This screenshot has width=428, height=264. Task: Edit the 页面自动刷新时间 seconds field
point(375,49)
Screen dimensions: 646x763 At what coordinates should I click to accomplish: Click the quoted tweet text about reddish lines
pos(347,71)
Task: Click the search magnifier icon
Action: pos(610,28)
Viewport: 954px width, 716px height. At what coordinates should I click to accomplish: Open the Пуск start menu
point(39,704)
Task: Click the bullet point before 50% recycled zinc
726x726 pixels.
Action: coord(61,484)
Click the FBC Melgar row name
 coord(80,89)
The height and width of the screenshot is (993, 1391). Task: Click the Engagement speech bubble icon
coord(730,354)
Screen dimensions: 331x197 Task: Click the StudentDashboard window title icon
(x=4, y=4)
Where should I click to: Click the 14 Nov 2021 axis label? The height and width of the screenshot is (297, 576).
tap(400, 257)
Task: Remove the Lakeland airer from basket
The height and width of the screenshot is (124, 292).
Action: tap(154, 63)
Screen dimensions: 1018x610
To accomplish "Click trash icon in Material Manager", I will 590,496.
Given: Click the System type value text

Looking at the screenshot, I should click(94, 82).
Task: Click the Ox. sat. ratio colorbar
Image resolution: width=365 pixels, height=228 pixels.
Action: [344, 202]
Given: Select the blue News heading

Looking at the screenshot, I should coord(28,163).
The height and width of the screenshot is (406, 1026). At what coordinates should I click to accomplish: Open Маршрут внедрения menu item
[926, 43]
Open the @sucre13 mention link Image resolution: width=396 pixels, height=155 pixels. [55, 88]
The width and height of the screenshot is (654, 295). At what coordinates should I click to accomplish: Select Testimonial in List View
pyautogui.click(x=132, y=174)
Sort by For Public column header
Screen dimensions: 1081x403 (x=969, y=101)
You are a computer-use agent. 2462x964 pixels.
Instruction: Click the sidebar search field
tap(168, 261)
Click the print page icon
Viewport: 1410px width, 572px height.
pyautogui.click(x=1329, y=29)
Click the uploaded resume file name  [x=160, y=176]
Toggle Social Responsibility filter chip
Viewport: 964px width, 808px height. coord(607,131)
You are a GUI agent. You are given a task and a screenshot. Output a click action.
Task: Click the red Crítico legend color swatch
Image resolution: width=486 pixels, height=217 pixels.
○ ○ ○ ○ ○
◆ **Exercise description**: Recast all of the items above as a numbered list, one line per entry, with the blank lines omitted.

◆ **The reply**:
1. This screenshot has width=428, height=264. Task: Edit the 页面自动刷新时间 seconds field
2. point(375,49)
3. Screen dimensions: 646x763 At what coordinates should I click to accomplish: Click the quoted tweet text about reddish lines
4. pos(347,71)
5. Task: Click the search magnifier icon
6. Action: pos(610,28)
7. Viewport: 954px width, 716px height. At what coordinates should I click to accomplish: Open the Пуск start menu
8. point(39,704)
9. Task: Click the bullet point before 50% recycled zinc
10. 726x726 pixels.
11. Action: coord(61,484)
12. Click the FBC Melgar row name
13.  coord(80,89)
14. The height and width of the screenshot is (993, 1391). Task: Click the Engagement speech bubble icon
15. coord(730,354)
16. Screen dimensions: 331x197 Task: Click the StudentDashboard window title icon
17. (x=4, y=4)
18. Where should I click to: Click the 14 Nov 2021 axis label? The height and width of the screenshot is (297, 576).
19. tap(400, 257)
20. Task: Remove the Lakeland airer from basket
21. The height and width of the screenshot is (124, 292).
22. Action: tap(154, 63)
23. Screen dimensions: 1018x610
24. To accomplish "Click trash icon in Material Manager", I will 590,496.
25. Given: Click the System type value text
26. Looking at the screenshot, I should click(94, 82).
27. Task: Click the Ox. sat. ratio colorbar
28. Image resolution: width=365 pixels, height=228 pixels.
29. Action: [344, 202]
30. Given: Select the blue News heading
31. Looking at the screenshot, I should coord(28,163).
32. The height and width of the screenshot is (406, 1026). At what coordinates should I click to accomplish: Open Маршрут внедрения menu item
33. [926, 43]
34. Open the @sucre13 mention link Image resolution: width=396 pixels, height=155 pixels. [55, 88]
35. The width and height of the screenshot is (654, 295). At what coordinates should I click to accomplish: Select Testimonial in List View
36. pyautogui.click(x=132, y=174)
37. Sort by For Public column header
38. Screen dimensions: 1081x403 (x=969, y=101)
39. You are a computer-use agent. 2462x964 pixels.
40. Instruction: Click the sidebar search field
41. tap(168, 261)
42. Click the print page icon
43. Viewport: 1410px width, 572px height.
44. pyautogui.click(x=1329, y=29)
45. Click the uploaded resume file name  [x=160, y=176]
46. Toggle Social Responsibility filter chip
47. Viewport: 964px width, 808px height. coord(607,131)
48. You are a GUI agent. You are given a task and a screenshot. Output a click action.
49. Task: Click the red Crítico legend color swatch
50. Image resolution: width=486 pixels, height=217 pixels.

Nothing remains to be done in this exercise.